Lot 75 : Nef Rothschild, attribuée à Georg Pfründt (vers 1603-1663), Allemagne du Sud, XVIIe siècle, ivoire, 38,2x31,7cm.

Ces rhinocéros qu’on sculpte…

LONDRES - La provenance de cet objet exceptionnel nous replonge dans le XVIIe siècle et sa passion pour les cabinets de curiosités. On y raffolait de chefs-d’œuvre de la nature ou de la virtuosité humaine. Celui-ci combine les deux : une matière première exotique (ivoire) et le travail d’un sculpteur émérite de Franconie, Georg Pfründt (1603-1663), qui fut quelque temps actif à Paris. Cette coupe ciselée nous rappelle aussi une tout autre période et un autre milieu : la jet set mondaine de l’après-guerre. Elle orna en effet l’une des plus belles demeures de Paris, l’hôtel Lambert sur l’île Saint-Louis. C’était du temps où des fêtes mémorables s’y donnaient, comme le bal des Têtes (en 1956), où l’on pouvait croiser Zizi Jeanmaire et le jeune Yves Saint Laurent en décorateur débutant, ou le Bal oriental (1969). L’animateur des lieux était le baron Alexis de Redé (1922-2004), personnalité polymorphe qui y avait été installé par son amant, le milliardaire chilien Arturo López-Willshaw. Lorsque les Rothschild (Guy et Marie-Hélène) rachetèrent l’hôtel, ils continuèrent d’y héberger leur ami.
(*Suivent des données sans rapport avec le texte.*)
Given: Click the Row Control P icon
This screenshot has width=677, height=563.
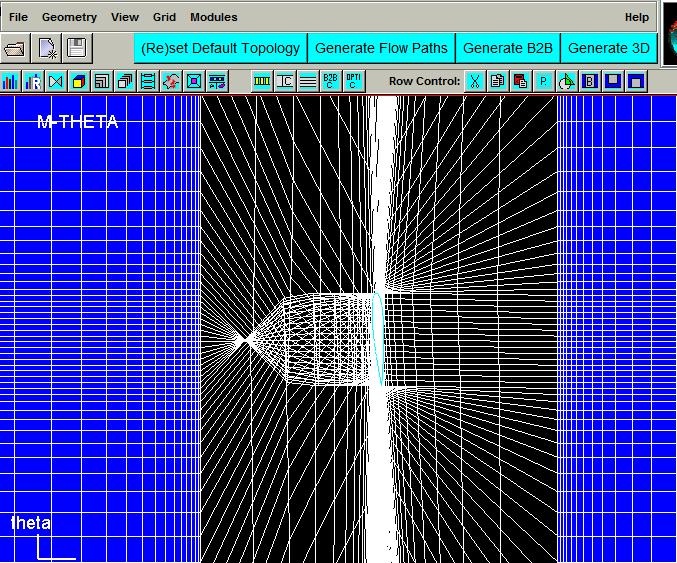Looking at the screenshot, I should pyautogui.click(x=544, y=81).
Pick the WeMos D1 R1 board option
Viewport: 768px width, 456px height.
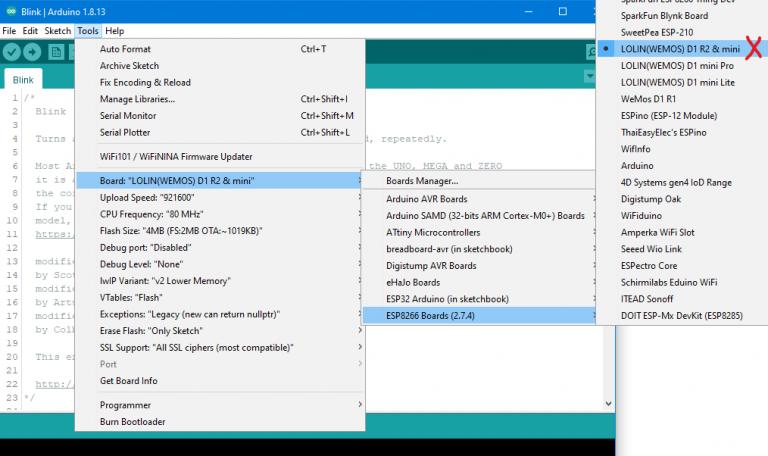point(648,99)
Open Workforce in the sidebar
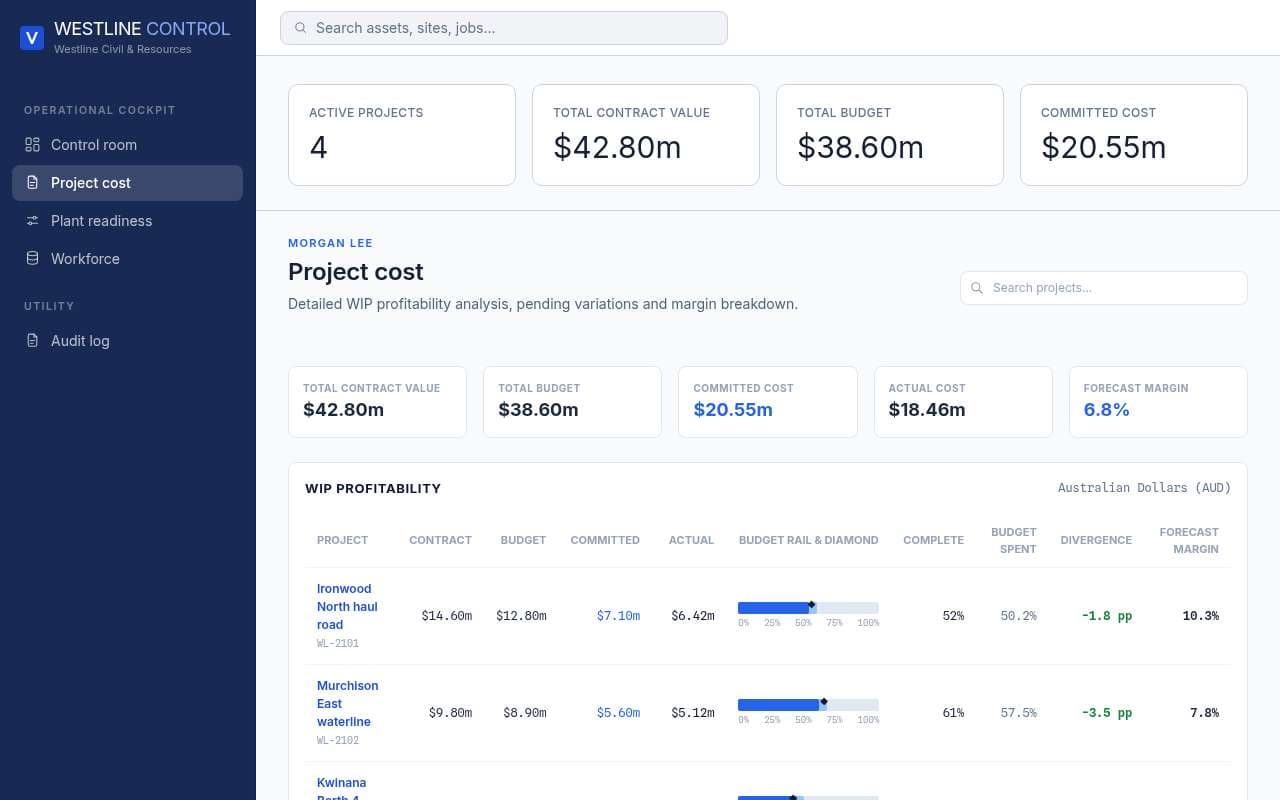The image size is (1280, 800). tap(127, 259)
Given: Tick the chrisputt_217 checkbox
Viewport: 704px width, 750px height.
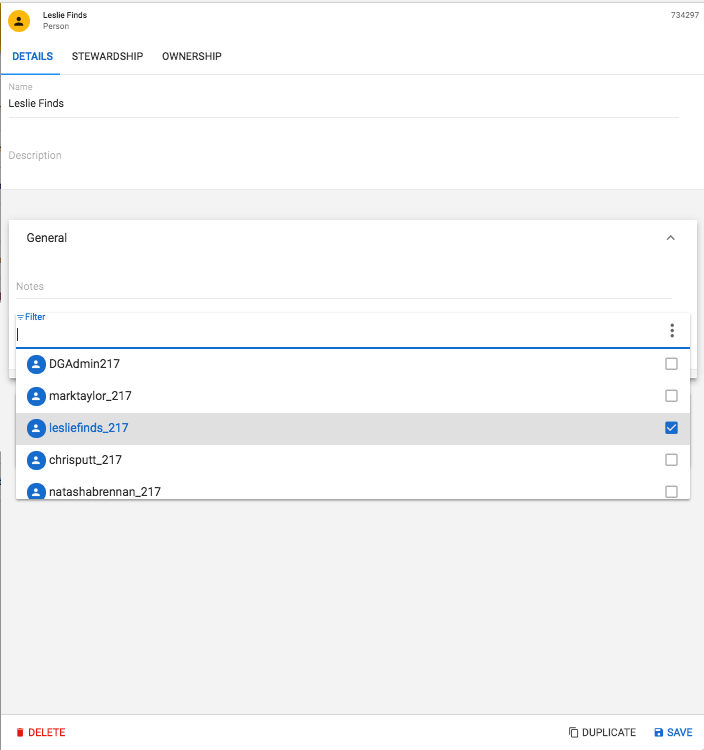Looking at the screenshot, I should click(671, 460).
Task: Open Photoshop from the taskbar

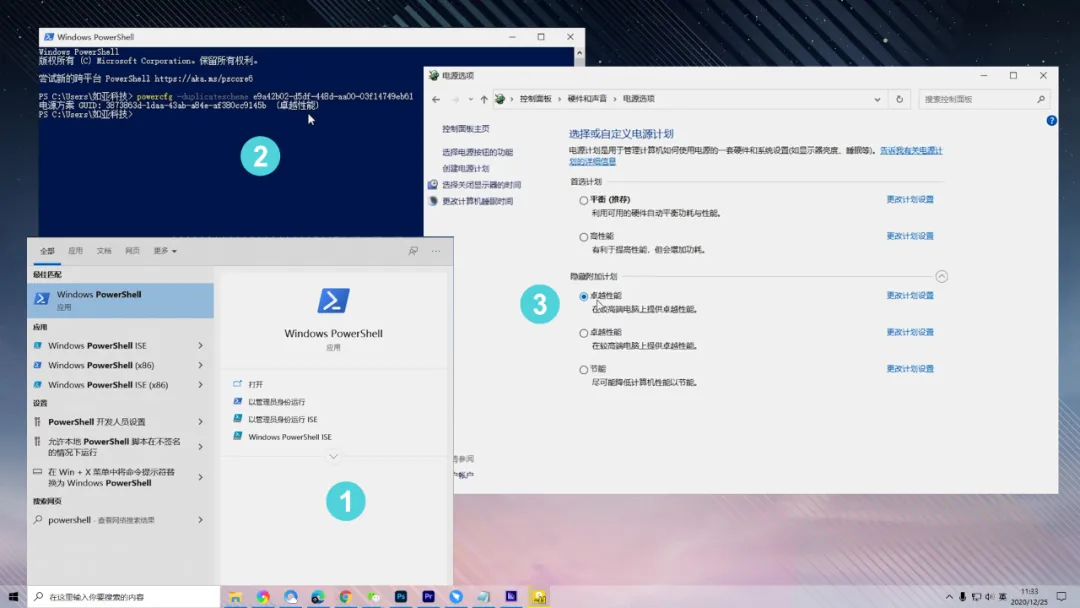Action: coord(400,596)
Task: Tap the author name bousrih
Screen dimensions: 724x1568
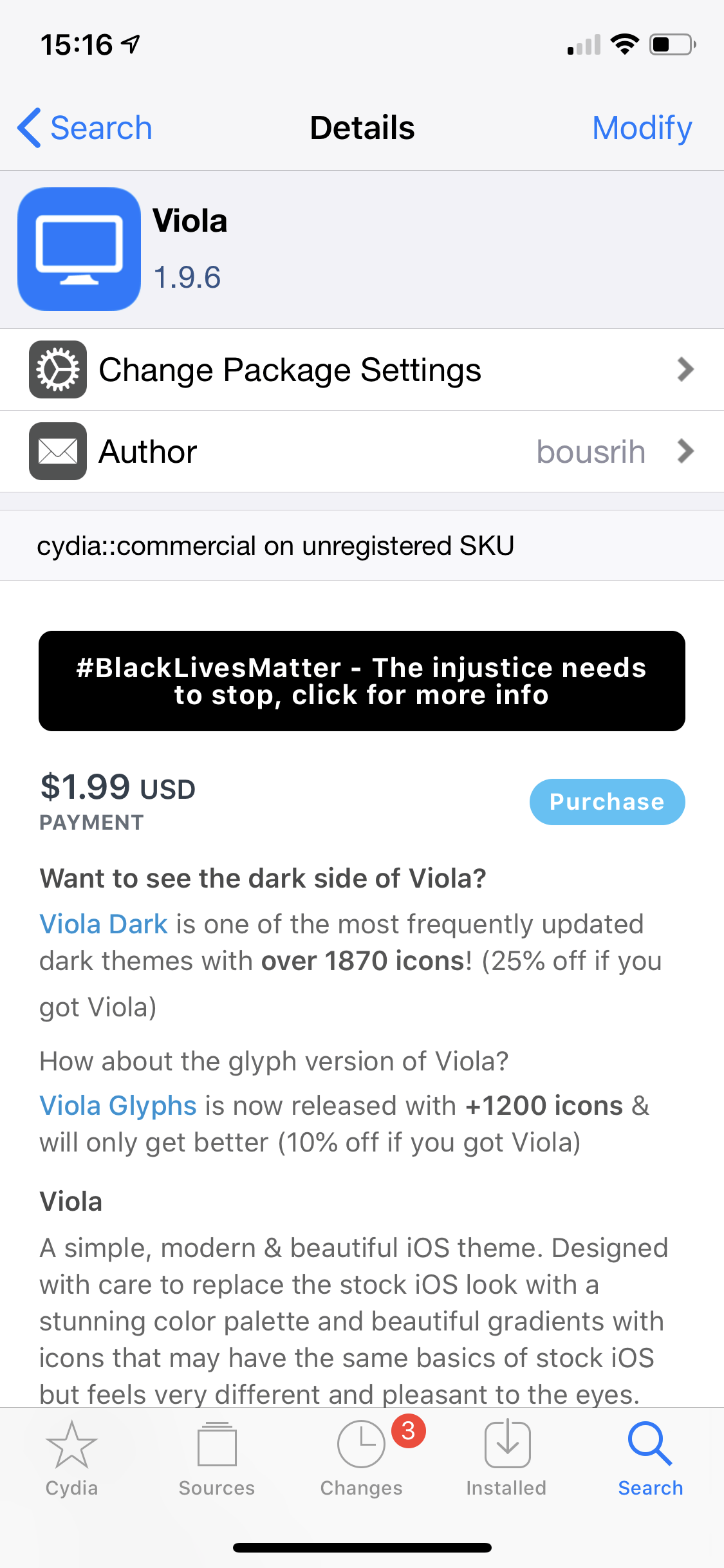Action: pos(591,452)
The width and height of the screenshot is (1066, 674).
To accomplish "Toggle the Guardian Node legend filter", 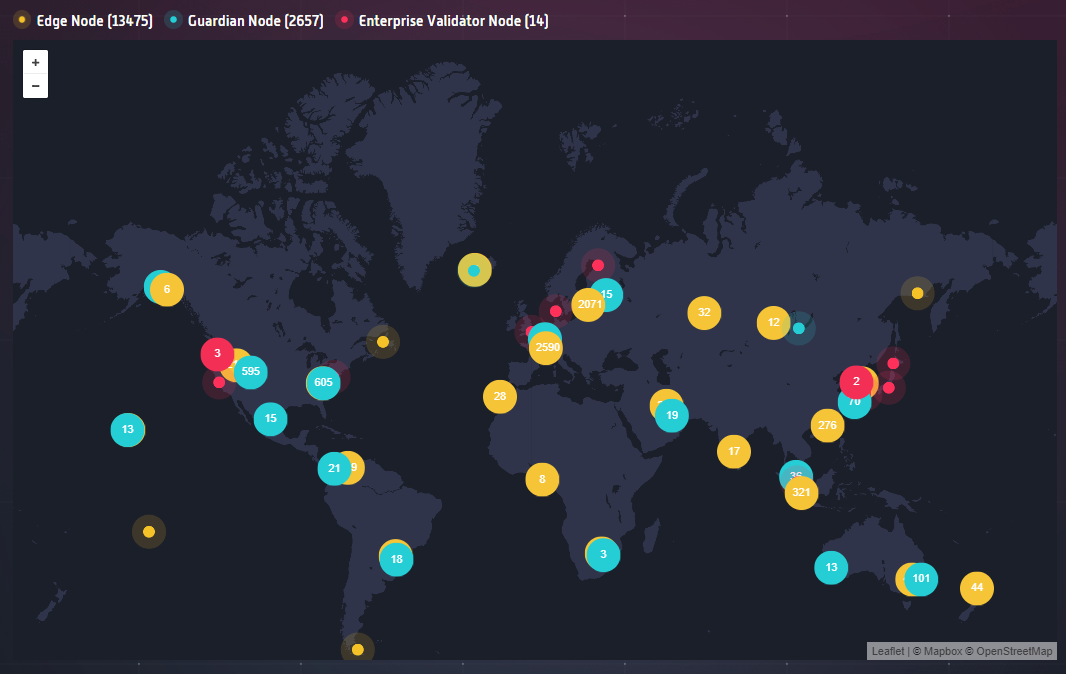I will click(x=245, y=20).
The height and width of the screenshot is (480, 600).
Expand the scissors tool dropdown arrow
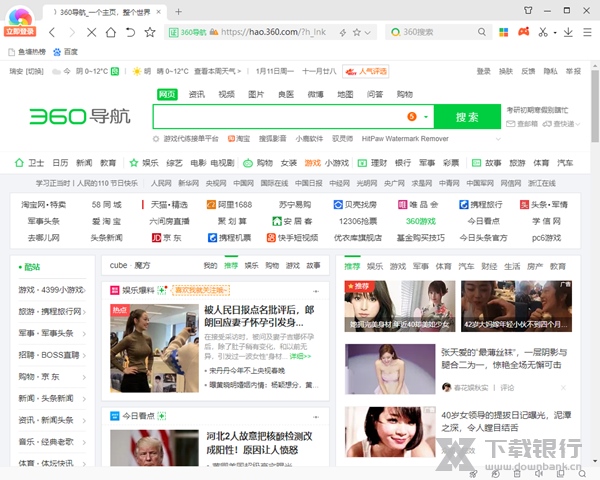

Ils vendirent même en commun une partie de leurs collections, en mai 1975 à Monaco : c’est alors que l’objet fut acquis par un propriétaire improbable, le fonds de pension des chemins de fer britanniques… Alors que les souvenirs des bals costumés et soirées surréalistes de l’hôtel Lambert (désormais possédé par les émirs qataris) s’effacent inexorablement, la coupe véhicule encore le parfum de cette époque d’étincelantes mondanités…
Old Master Sculpture and Works of Art chez Sotheby’s Londres, le 6 décembre 2016.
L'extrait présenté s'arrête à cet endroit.